Data in this exercise

=== Section Start ===

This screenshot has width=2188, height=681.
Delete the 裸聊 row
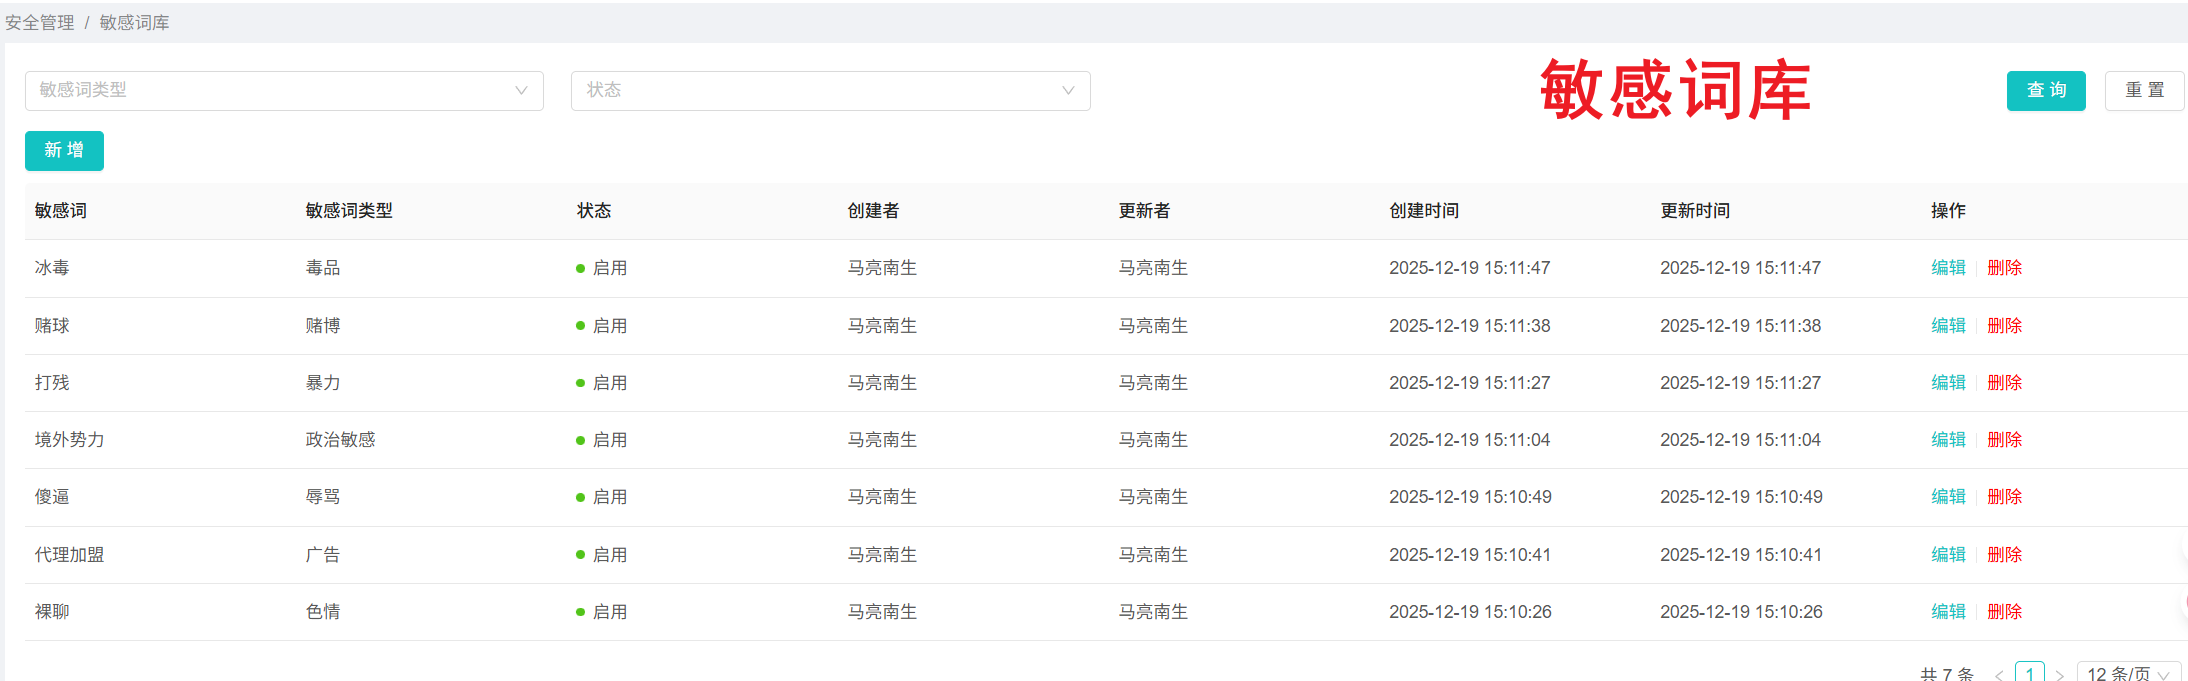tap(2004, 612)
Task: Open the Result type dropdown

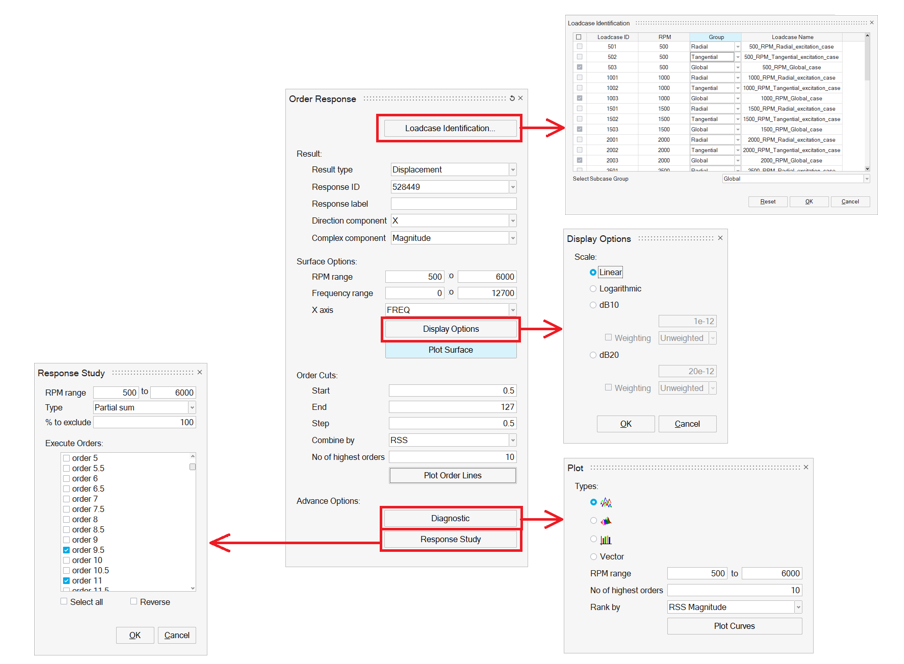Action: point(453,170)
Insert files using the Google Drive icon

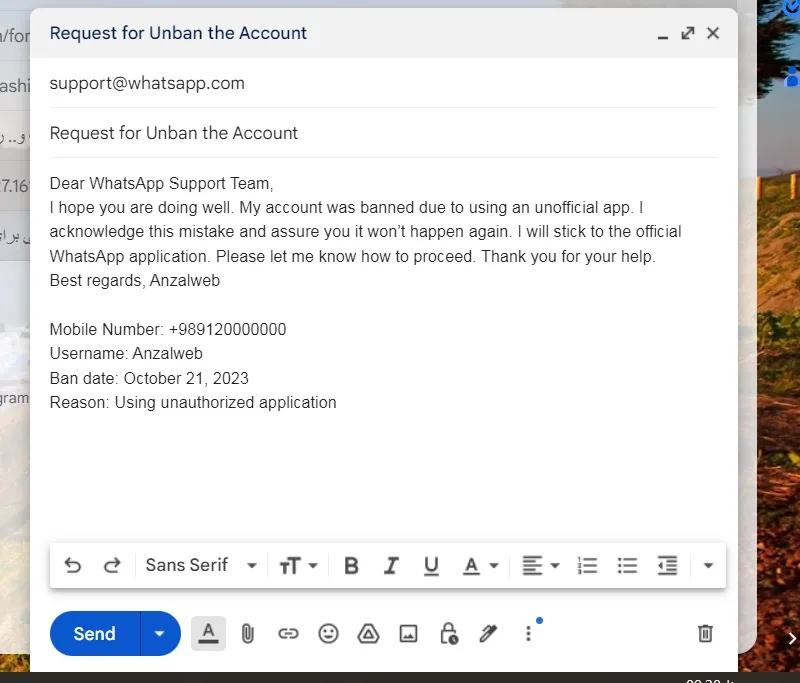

=== Section End ===
=== Section Start ===

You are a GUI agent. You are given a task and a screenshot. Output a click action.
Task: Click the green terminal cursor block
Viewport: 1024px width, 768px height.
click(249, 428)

=== Section End ===
=== Section Start ===

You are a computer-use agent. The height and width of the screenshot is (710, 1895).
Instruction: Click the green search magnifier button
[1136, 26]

=== Section End ===

Directions for this task
Word for word, repeat the lines above from the one with "This screenshot has width=2188, height=681." through the one with "Insert files using the Google Drive icon", and nothing beyond them. Omit the pictures.

Solution
This screenshot has width=2188, height=681.
Delete the 裸聊 row
tap(2004, 612)
Task: Open the Result type dropdown

Action: point(453,170)
Insert files using the Google Drive icon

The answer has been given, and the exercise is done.